Enduring pain and pushing or fighting back against the sapping fear of failure or desire to give up takes huge amounts of internal energy and will. It requires focused attention and concentrated action to organize and move body and mind in an intentional manner. This can be as direct as pushing your legs to keep moving forward when you are tackled in football to tossing the ball and smashing a serve when a player is down and has missed the first serve.

Powering through flows naturally from the central aspect of athletic and achievement based ethics—intentional integration of mind, body and emotions for a purpose. Powering through means a person is capable not just of overcoming physical limitations but also of putting aside distractions or being distraught to stay on track for a goal, even when aspects of a person’s body or mind or emotions may scream to not try, to give up, to just stop. It also means the goal may fade, become fuzzy or reduce to just getting out alive or soul intact.

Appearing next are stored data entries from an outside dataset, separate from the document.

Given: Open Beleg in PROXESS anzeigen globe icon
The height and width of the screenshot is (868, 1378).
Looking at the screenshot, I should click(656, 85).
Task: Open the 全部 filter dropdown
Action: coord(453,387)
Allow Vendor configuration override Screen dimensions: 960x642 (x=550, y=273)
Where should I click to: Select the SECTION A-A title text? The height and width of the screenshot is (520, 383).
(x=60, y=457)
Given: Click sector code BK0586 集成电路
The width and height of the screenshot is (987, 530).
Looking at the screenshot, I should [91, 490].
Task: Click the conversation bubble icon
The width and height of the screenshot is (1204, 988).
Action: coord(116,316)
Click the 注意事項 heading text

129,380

The challenge can be as daunting as facing mental anguish or the dark radiance of depression to just get up each morning, get dressed, eat and show up for work. To do the work and relate to others requires some aspects of powering though. It can be as overwhelming as facing six months of rehabilitation work to restore an ACL or torn Achilles tendon. Each day demands doing exercises, often with little perceived return, but the athlete or person must show up and do the exercises and endure, persevere and face set backs and bad news, but keep going. Most of these days of
overcoming injury or emotional pain call for powering through.
It depends heavily upon the ethic of self-mastery but also of the loyalty and training that go together in athletic achievement. Often it requires the support of fellow players or coaches or advisors who can give encouragement and help and advice and constructive criticism in technique or buffering to sustain the effort. Going through the physical or emotional therapeutic journey depends upon strong, consistent and supportive therapists and friends.

This triumph of will of powering through centers strong athletic achievement and virtues. It demonstrates what coaches call being “mentally tough.” But tough is not enough, it requires not just standing up amid the turmoil but forging an intention to act and then calling upon all our resources to act despite the odds and even when we do not feel like it.

Power through has its own dark side. The emphasis upon just power, just getting through to the goal can result in serious loss and injury. The Achilles temptation always arises when will to power drives powering through. Nietzsche knew this as well as anyone. Sometimes a person should not “play through the pain.” Sometimes the limits of endurance physical and emotional have been met and it is time to stop, rethink, renew and maybe even change purpose.

Powering through is not sufficient and left untended by reflection and good advice and support, it can lead athletes and people down paths where injury can get worse and isolation can lead people to implode.
Another danger of powering through is that an athlete or person can get isolated in their pain. It can become the loneliness of the long distance runner. Athletes and people need a “little help from my friends” and experts to get through these trials. Like all aspects of ethics, powering through is important but needs to be tempered by mindful consultation with friends and teammates and coaches and experts. Support can matter as much as will.

In the end like all dimensions of athletic ethics and performance ethics, power through supports and sustains. But it builds more deeply upon purpose and integrity. This means it can drive to achieve, but needs to be tempered by the wisdom and support to know when to change direction and purpose.